* YOUR INSTRUCTIONS *
If a line in the entries below contains "dialog", copy it.
★ ★ ★ ★ ★
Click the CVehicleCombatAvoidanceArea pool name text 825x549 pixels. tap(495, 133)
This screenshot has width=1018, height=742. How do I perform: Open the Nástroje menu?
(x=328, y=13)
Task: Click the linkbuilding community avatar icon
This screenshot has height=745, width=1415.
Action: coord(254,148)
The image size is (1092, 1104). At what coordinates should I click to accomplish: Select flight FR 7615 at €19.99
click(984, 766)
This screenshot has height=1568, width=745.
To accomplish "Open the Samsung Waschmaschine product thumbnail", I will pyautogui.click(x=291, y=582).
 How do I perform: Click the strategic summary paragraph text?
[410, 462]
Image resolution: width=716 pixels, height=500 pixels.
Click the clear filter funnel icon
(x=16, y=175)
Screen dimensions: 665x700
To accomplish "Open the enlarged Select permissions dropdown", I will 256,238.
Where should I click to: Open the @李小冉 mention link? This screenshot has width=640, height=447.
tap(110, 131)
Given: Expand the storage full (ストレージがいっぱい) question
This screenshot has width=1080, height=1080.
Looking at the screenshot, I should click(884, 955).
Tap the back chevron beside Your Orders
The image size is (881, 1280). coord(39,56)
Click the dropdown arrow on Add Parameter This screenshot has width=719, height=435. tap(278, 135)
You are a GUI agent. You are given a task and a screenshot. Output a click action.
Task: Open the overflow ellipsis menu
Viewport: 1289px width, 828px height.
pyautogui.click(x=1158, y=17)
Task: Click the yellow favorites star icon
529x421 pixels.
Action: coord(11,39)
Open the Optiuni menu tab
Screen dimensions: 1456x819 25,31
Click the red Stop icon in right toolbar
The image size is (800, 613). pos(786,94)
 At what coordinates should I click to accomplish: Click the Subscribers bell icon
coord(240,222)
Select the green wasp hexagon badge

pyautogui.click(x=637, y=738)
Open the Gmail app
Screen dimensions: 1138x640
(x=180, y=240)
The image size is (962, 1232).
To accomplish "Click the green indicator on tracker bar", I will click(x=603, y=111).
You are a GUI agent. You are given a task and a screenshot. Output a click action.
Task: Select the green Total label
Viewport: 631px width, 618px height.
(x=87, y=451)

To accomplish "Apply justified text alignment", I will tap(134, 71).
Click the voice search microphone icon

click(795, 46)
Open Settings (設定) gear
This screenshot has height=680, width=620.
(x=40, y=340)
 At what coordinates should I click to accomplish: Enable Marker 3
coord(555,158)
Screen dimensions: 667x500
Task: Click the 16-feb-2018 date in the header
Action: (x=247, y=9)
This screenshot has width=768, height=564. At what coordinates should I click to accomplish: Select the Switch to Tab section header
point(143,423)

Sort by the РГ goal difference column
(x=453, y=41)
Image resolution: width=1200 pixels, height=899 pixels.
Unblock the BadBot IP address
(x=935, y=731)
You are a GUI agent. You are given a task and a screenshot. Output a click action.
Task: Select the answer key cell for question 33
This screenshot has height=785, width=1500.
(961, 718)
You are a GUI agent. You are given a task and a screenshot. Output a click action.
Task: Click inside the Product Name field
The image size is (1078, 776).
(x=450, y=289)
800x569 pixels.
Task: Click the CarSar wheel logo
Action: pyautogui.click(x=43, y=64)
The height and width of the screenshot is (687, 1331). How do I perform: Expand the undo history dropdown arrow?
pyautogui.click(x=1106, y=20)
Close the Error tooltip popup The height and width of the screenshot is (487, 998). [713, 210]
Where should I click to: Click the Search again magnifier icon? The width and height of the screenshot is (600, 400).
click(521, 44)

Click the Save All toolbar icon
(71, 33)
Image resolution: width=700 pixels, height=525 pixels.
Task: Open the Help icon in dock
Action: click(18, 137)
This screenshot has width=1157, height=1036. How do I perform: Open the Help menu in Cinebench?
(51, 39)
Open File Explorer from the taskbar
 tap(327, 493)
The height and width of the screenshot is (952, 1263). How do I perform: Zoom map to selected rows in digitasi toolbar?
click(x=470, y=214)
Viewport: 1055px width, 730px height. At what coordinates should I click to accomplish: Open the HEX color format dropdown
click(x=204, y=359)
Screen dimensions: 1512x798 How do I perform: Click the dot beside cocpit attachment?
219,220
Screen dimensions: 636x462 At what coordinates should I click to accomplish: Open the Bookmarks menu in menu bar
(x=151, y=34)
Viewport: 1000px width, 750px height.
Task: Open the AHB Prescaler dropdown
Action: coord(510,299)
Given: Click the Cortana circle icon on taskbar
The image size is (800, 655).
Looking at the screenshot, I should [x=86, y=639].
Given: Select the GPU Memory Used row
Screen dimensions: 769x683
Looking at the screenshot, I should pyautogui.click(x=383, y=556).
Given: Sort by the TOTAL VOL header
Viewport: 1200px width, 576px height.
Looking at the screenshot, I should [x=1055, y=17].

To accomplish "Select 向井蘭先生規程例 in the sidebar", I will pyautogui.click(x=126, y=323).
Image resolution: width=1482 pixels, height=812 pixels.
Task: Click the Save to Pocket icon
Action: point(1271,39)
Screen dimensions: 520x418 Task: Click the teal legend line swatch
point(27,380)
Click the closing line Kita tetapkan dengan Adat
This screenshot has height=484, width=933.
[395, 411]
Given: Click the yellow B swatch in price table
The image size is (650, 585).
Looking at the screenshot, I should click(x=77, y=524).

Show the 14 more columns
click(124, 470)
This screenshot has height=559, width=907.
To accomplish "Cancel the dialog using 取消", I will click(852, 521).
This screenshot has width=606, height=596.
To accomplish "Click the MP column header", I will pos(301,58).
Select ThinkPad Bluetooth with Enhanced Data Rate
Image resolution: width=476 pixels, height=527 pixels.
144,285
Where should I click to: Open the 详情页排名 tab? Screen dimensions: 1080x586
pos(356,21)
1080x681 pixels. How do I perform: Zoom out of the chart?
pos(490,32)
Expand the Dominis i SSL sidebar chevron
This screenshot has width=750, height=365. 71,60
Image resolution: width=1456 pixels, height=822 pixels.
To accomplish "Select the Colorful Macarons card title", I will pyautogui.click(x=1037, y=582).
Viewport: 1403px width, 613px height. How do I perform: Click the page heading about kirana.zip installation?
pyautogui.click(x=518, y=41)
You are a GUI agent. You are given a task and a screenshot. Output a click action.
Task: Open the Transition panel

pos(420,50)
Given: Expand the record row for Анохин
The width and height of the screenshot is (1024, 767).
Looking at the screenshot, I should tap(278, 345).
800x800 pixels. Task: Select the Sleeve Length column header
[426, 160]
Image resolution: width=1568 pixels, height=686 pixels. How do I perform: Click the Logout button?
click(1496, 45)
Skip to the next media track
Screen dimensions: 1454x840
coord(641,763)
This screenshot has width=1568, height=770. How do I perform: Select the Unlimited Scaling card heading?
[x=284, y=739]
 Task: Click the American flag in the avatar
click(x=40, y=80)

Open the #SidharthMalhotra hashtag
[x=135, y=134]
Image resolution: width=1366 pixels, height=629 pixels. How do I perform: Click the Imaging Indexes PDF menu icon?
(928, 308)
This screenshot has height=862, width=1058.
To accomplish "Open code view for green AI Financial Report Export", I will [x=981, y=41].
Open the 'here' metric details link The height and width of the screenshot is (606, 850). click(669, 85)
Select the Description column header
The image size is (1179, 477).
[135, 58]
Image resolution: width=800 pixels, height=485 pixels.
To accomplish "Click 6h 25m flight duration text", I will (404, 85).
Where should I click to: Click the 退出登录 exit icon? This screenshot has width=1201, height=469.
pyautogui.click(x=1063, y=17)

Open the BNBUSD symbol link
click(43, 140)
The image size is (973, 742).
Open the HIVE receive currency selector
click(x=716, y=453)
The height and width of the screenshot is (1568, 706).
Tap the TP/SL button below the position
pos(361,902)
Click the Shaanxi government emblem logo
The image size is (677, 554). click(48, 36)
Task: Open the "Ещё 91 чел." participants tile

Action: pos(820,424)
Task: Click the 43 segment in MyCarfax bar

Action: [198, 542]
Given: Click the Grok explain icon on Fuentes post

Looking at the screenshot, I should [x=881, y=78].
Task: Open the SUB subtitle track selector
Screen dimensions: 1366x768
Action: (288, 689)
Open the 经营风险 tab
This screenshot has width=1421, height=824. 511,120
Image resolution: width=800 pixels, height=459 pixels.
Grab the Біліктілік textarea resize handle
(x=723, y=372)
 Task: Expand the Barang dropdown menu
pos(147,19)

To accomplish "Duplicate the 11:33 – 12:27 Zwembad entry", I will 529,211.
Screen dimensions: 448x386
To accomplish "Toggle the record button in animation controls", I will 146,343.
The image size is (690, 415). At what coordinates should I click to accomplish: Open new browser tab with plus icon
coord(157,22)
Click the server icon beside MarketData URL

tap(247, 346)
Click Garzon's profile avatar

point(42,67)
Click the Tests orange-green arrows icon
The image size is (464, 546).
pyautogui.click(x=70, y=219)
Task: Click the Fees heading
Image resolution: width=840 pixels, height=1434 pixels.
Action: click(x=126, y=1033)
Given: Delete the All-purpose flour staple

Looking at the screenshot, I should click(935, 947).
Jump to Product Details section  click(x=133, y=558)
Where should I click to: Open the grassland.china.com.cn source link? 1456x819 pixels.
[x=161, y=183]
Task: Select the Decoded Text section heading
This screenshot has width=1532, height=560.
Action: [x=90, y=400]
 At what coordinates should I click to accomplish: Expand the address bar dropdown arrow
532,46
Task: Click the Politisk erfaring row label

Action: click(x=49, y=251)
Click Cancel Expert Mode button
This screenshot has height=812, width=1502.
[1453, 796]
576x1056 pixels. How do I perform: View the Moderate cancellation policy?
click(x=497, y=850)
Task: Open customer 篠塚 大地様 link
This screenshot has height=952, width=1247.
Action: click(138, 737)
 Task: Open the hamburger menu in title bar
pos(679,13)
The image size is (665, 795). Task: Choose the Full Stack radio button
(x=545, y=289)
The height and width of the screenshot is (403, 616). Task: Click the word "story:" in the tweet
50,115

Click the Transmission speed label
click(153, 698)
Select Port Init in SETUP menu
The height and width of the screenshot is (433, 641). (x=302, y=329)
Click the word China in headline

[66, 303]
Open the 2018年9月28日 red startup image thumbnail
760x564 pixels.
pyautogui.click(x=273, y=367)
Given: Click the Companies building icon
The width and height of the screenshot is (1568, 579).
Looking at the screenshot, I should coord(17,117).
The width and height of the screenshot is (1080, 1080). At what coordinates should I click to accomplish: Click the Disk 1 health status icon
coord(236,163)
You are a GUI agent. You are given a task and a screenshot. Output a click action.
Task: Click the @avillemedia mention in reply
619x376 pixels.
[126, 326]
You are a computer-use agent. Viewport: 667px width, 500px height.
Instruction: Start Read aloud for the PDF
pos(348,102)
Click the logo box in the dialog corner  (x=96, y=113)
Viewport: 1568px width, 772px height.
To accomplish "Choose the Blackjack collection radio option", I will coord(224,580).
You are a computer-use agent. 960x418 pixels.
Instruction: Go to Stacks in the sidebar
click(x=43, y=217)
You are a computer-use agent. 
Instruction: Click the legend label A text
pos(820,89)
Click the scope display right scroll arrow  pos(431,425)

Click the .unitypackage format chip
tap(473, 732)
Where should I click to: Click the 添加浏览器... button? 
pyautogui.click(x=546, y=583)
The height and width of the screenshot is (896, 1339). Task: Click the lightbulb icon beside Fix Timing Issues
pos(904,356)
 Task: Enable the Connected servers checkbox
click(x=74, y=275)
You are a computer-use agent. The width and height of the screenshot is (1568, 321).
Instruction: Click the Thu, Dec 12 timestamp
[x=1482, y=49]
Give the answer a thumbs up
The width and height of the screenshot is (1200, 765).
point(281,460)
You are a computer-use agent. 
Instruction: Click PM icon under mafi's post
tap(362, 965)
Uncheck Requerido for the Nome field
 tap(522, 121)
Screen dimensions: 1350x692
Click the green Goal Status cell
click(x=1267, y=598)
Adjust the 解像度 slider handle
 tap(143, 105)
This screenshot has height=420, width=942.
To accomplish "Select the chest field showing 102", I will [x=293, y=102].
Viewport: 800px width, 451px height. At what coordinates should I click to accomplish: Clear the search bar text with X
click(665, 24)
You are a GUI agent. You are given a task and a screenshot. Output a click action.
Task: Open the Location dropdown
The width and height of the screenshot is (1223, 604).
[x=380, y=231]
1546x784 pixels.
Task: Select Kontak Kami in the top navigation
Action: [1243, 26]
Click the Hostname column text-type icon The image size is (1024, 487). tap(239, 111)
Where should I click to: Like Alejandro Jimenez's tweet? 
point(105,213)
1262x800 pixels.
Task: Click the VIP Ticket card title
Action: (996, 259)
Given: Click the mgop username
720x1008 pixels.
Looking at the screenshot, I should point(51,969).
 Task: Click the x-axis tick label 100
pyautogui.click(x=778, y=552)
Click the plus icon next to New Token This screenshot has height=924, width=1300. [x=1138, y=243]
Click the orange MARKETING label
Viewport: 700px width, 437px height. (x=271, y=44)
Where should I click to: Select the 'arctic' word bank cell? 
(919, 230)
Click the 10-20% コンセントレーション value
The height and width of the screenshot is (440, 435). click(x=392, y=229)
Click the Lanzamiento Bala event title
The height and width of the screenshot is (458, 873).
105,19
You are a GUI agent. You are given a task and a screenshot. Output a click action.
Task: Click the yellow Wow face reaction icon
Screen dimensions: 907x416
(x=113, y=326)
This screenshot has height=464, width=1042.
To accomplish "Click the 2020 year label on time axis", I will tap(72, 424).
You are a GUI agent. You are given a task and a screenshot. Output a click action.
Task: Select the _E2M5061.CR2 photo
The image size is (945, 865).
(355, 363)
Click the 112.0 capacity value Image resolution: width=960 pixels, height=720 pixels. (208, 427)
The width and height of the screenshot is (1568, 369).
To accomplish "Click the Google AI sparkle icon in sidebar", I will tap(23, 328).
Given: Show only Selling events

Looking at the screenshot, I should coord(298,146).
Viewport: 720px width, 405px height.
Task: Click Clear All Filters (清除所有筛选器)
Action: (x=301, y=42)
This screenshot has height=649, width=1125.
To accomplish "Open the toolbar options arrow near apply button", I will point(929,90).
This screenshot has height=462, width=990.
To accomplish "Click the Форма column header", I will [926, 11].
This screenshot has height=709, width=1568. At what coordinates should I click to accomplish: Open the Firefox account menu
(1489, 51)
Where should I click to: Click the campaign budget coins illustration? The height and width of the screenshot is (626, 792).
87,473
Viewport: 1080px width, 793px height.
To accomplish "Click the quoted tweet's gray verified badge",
★ ★ ★ ★ ★
* WRITTEN REPLY *
To accomplish "Cancel the dialog using 取消", I will click(852, 521).
Click the logo box in the dialog corner  (x=96, y=113)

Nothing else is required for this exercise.